Why a written exposure control plan matters (OSHA context)
OSHA standards don’t always use the exact phrase “exposure control plan” for general industry chemicals, but OSHA does require multiple written programs that serve the same purpose: controlling exposure through documented procedures. For chemical safety, the cornerstone is the written Hazard Communication Program under 29 CFR 1910.1200(e). Depending on your operations, other OSHA standards may also require exposure assessments and controls (for example, substance-specific standards for certain chemicals).
A strong plan helps you:
- Reduce employee exposure and prevent illness/injury
- Ensure consistent use of controls and PPE
- Demonstrate compliance during inspections
- Improve incident response when spills or overexposures occur
Core components of an exposure control plan (chemical safety)

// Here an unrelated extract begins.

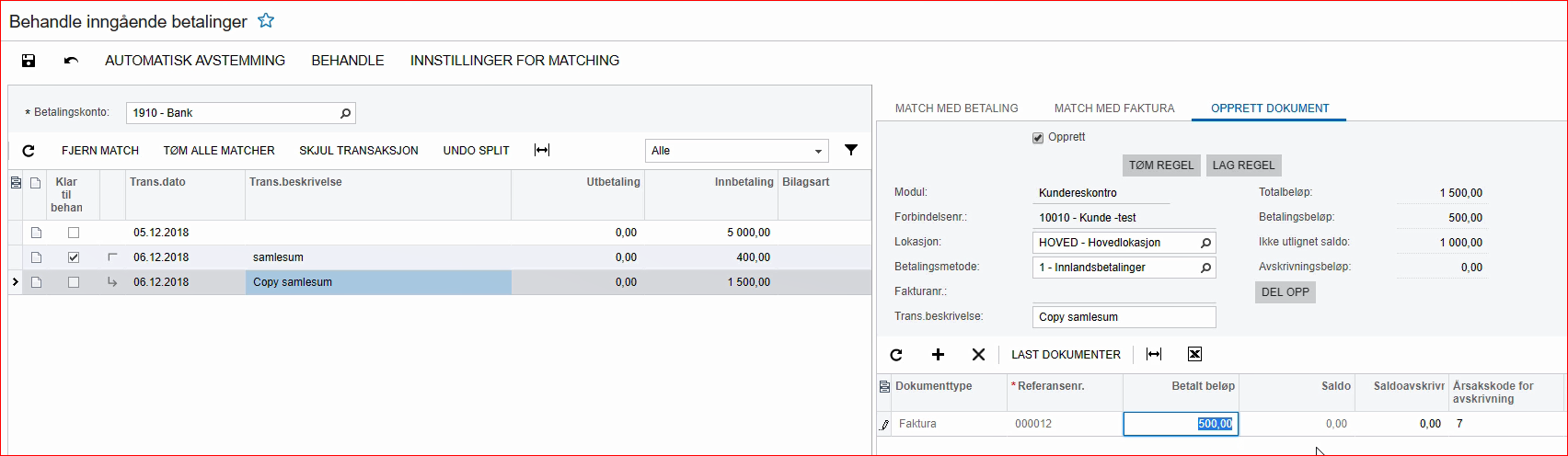The image size is (1568, 456).
Task: Delete the selected document detail row
Action: pos(978,355)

Below are widely accepted components of exposure control plan documentation for chemical safety programs. You can tailor the depth to your workplace size and chemical risk.
Scope, purpose, and responsibilities
Start with a clear statement of:
- Which locations, departments, and job roles are covered
- The types of hazardous chemicals included (e.g., solvents, corrosives, compressed gases)
- The safety objectives (reducing exposures below applicable limits, preventing skin/eye contact, controlling flammability risks)
Define responsibilities so nothing falls through the cracks:
- Program administrator (EHS, safety manager, operations manager)
- Supervisors (implementation, enforcement)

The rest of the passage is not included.